Closed TimDaub closed 3 years ago

TimDaub commented 3 years ago

In one of my projects I use simple-caldav which contains the following line in its package.json:

dependencies: {
  "ical.js": "github:TimDaub/ical.js#feat/detect-module-mode-build",
  ...
}

It points to a branch here. I've submitted a PR to the upstream repo, but it seems they're not having much time for maintenance.

Anyways, my GH action in the project that has simple-caldav as a dependency looks like this

# This workflow will do a clean install of node dependencies, build the source code and run tests across different versions of node
# For more information see: https://help.github.com/actions/language-and-framework-guides/using-nodejs-with-github-actions

name: Node.js CI

on:
  push:
    branches: [ master ]
  pull_request:
    branches: [ master ]

jobs:
  build:

    runs-on: ubuntu-latest

    strategy:
      matrix:
        node-version: [10.x, 12.x, 14.x]

    steps:
    - uses: actions/checkout@v2
    - name: Use Node.js ${{ matrix.node-version }}
      uses: actions/setup-node@v1
      with:
        node-version: ${{ matrix.node-version }}
    - run: npm ci
    - run: npm test

However, when it runs npm ci, it fails like this

npm ERR! Error while executing:
npm ERR! /usr/bin/git ls-remote -h -t ssh://git@github.com/TimDaub/ical.js.git
npm ERR! 
npm ERR! Warning: Permanently added the RSA host key for IP address '140.82.113.4' to the list of known hosts.
npm ERR! git@github.com: Permission denied (publickey).
npm ERR! fatal: Could not read from remote repository.
npm ERR! 
npm ERR! Please make sure you have the correct access rights
npm ERR! and the repository exists.
npm ERR! 
npm ERR! exited with error code: 128
Antonio-Laguna commented 3 years ago

@TimDaub did you find any workarounds?

TimDaub commented 3 years ago

Nope, I'm quite confused by this problem. E.g. why does it say git ls-remote? Is npm using git internally? I could imagine another notation within package.dependencies could make a difference. But I haven't tested that yet.

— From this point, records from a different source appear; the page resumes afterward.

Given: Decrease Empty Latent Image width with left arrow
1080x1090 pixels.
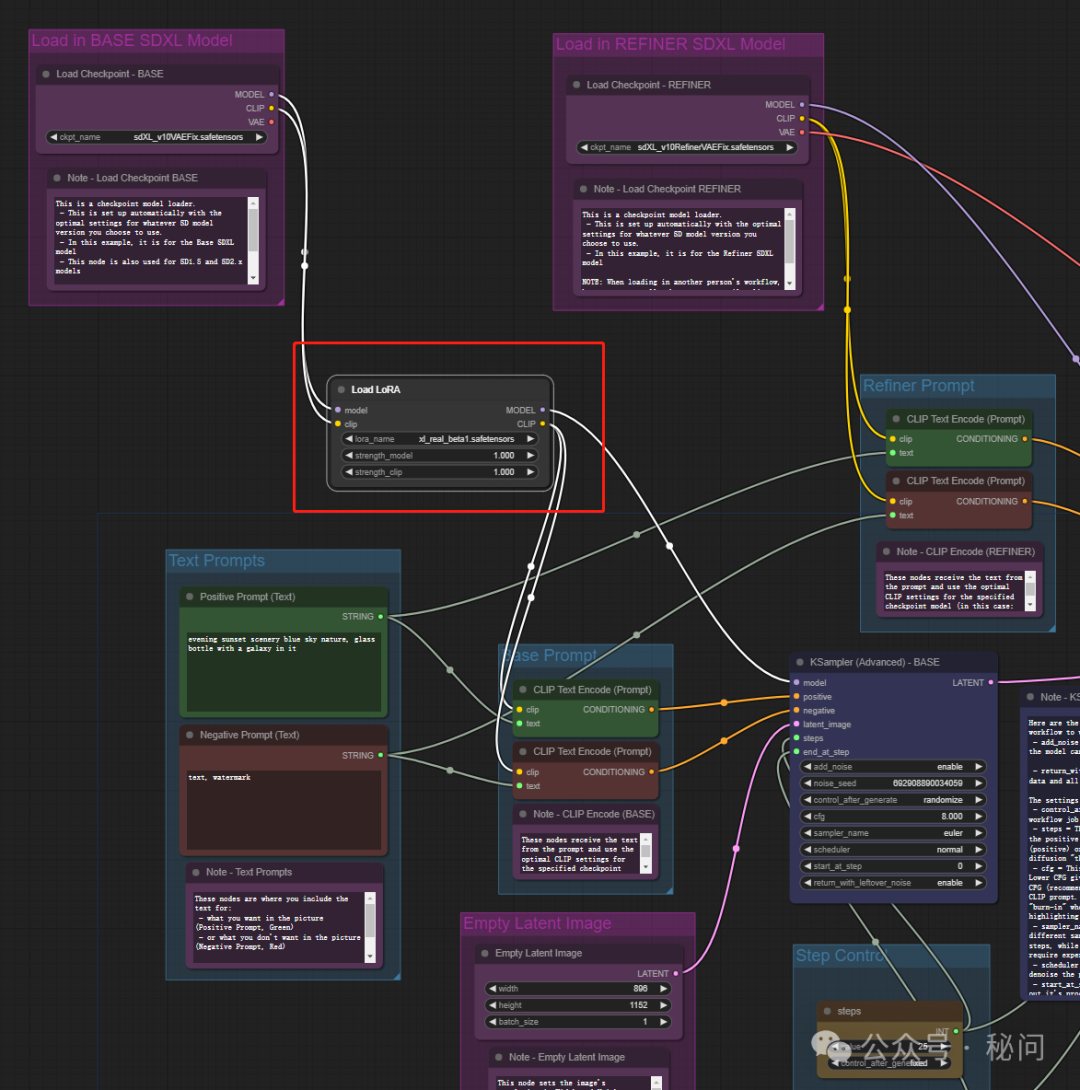Looking at the screenshot, I should (493, 989).
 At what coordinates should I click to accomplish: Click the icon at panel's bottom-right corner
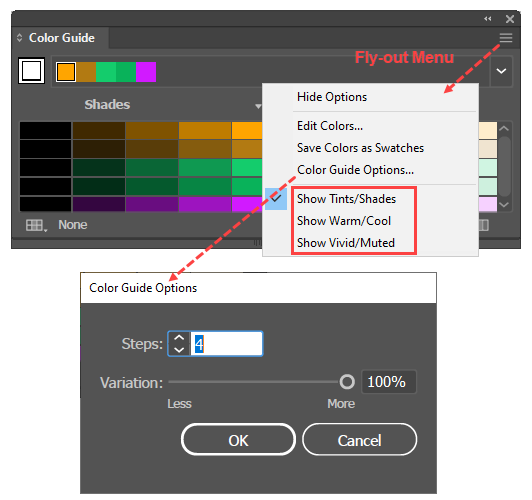point(484,225)
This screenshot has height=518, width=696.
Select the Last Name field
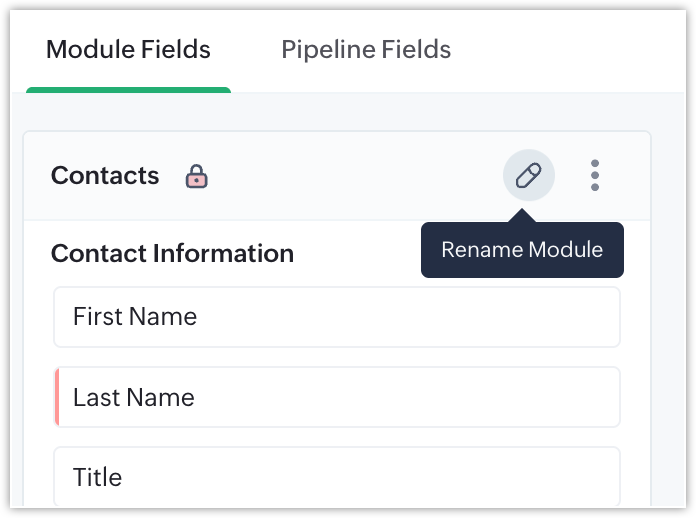[x=337, y=397]
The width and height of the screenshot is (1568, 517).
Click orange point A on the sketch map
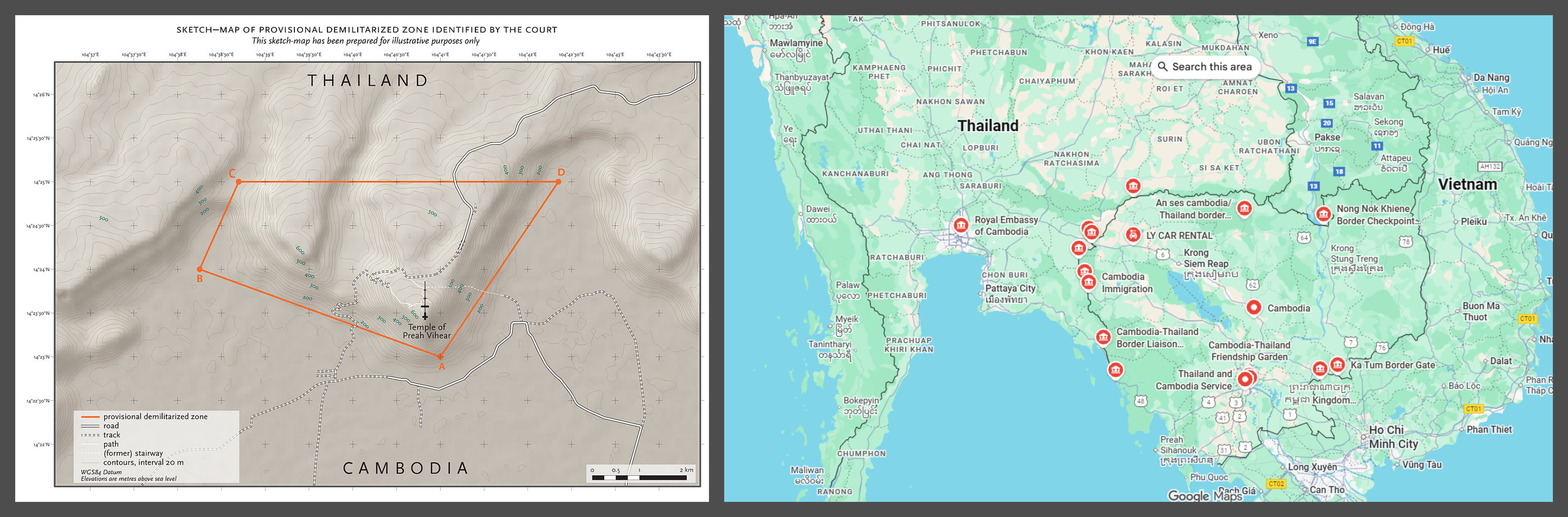(x=440, y=356)
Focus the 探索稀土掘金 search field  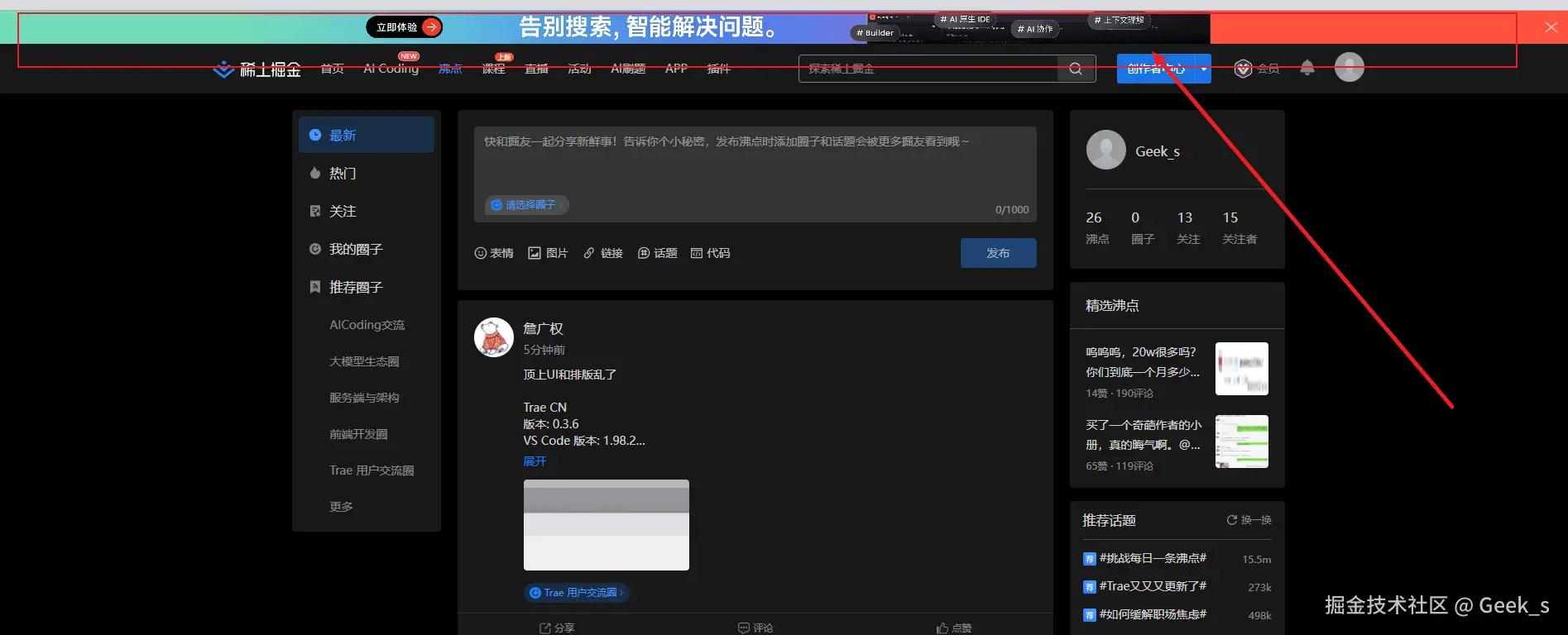click(927, 69)
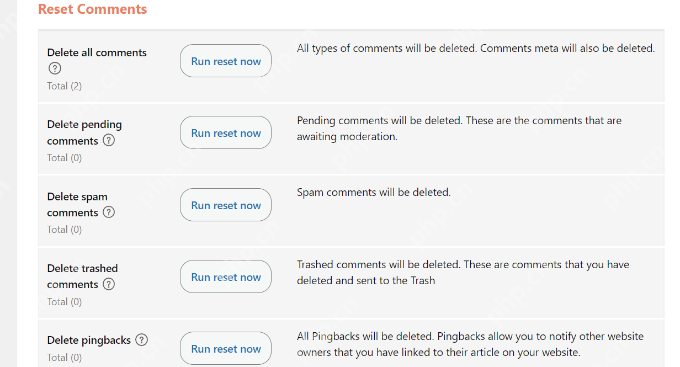
Task: Click Total (2) under Delete all comments
Action: [64, 86]
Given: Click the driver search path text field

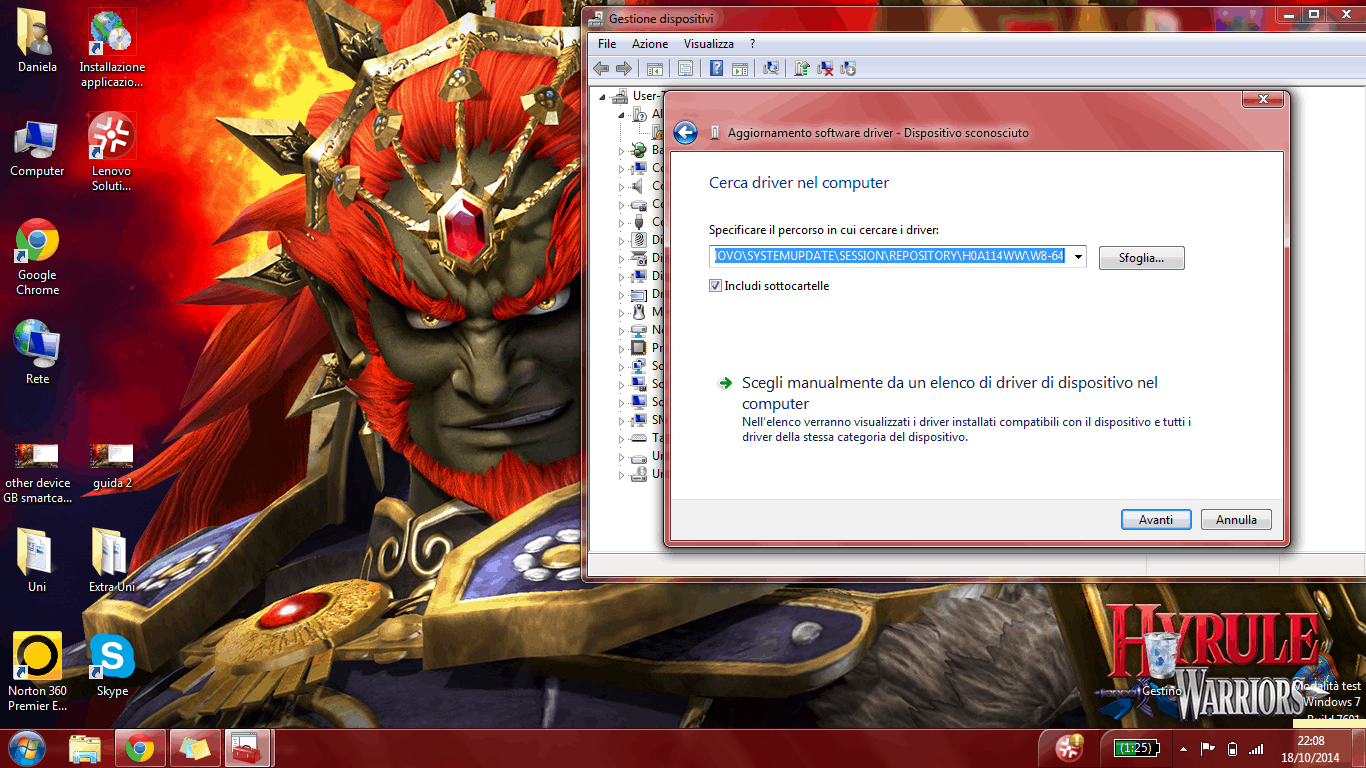Looking at the screenshot, I should point(889,257).
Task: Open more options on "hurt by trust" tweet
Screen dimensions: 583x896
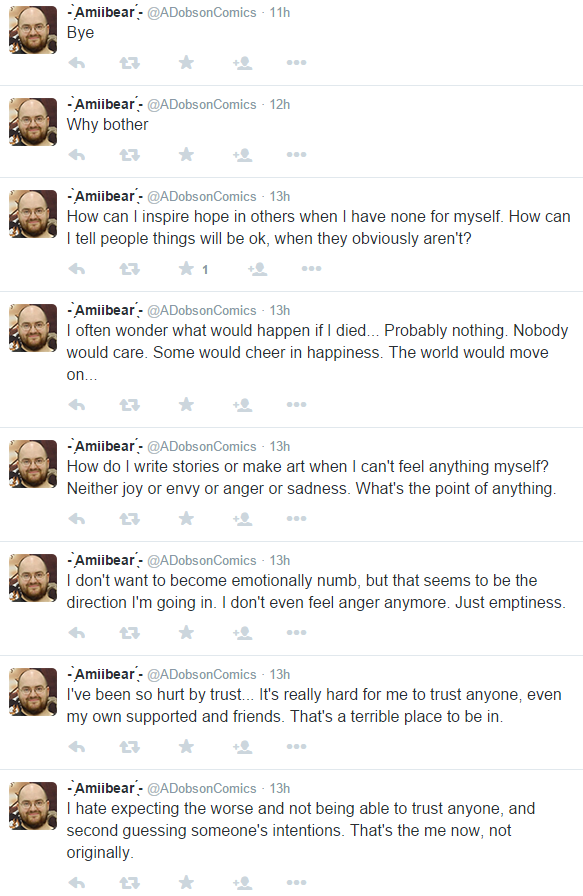Action: 297,746
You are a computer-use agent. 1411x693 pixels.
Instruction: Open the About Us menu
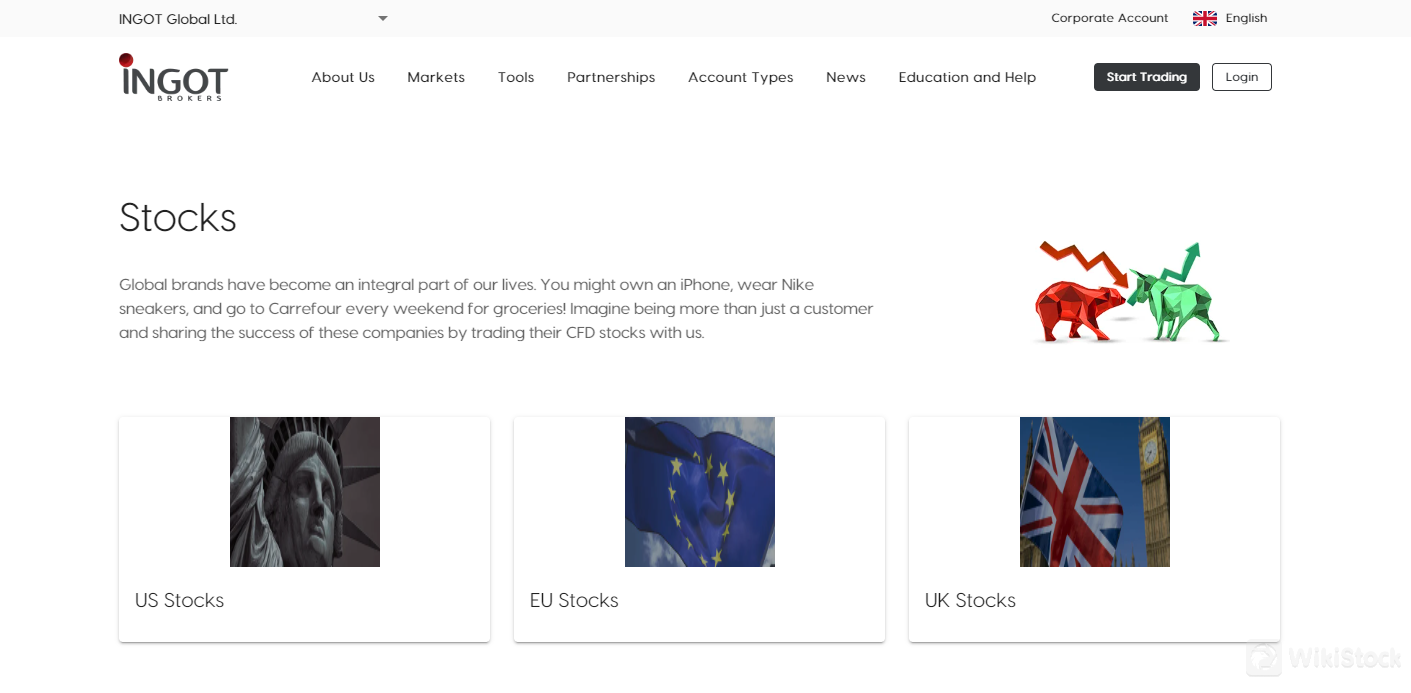(x=343, y=77)

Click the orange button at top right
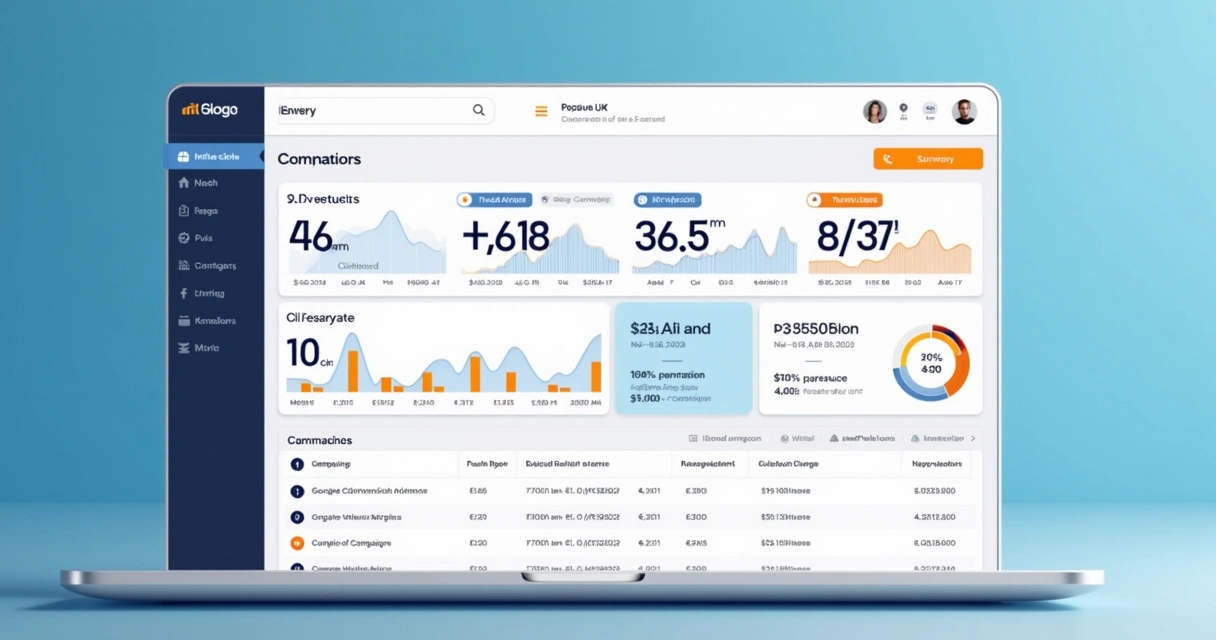coord(927,159)
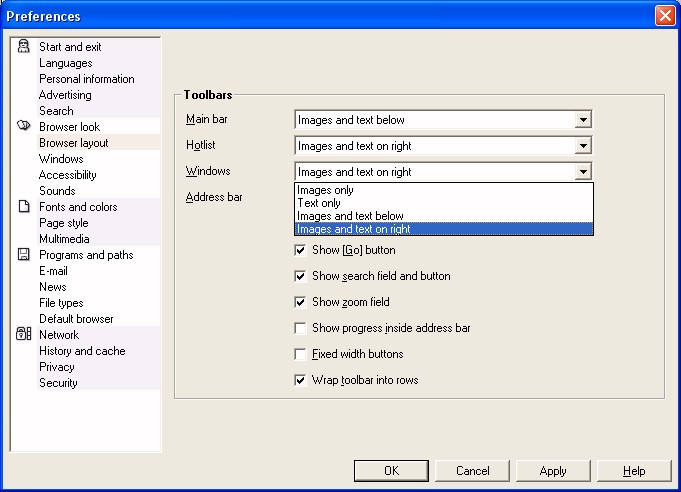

Antonio-Laguna commented 3 years ago

Thought the same and even tried that locally and works fine locally

Antonio-Laguna commented 3 years ago

@TimDaub I ended up releasing the forks as my own libraries publicly scoped to NPM since a project was breaking deployments because of this issue. It's a workaround but it's something :)

carlocorradini commented 3 years ago

@TimDaub

Same issue here.

A very annoying problem...

Have you find any solution?

TimDaub commented 3 years ago

ended up releasing the forks as my own libraries publicly scoped to NPM since a project was breaking deployments because of this issue. It's a workaround but it's something :)

Unfortunately, it's not an option I have.

TimDaub commented 3 years ago

What ended up fixing it for me is adding the unknown host in my ssh config before npm ci:

...
- run: mkdir -p $HOME/.ssh/ && echo "140.82.113.4" >> $HOME/.ssh/known_hosts
- run: npm ci
...

It's far from perfect, but works well as a work around for now. Additionally, disabling ssh's key checking via config may be an option too. I prefer to go with this more narrow solution.

Edit: Turns out this won't work all the time as the IPs that the package is requested from change

I've tested adding ranges and ssh-keyscan, but so far I wasn't successful.

Edit2:

I think I finally ended up solving it for good. This is what you'll have to do:

  1. Backup your current RSA keypair at ~/.ssh
  2. Generate a new RSA keypair on your system ssh-keygen -t rsa -C "your_email@example.com". Ideally don't overwrite your existing keypair at ~/.ssh by entering a custom path.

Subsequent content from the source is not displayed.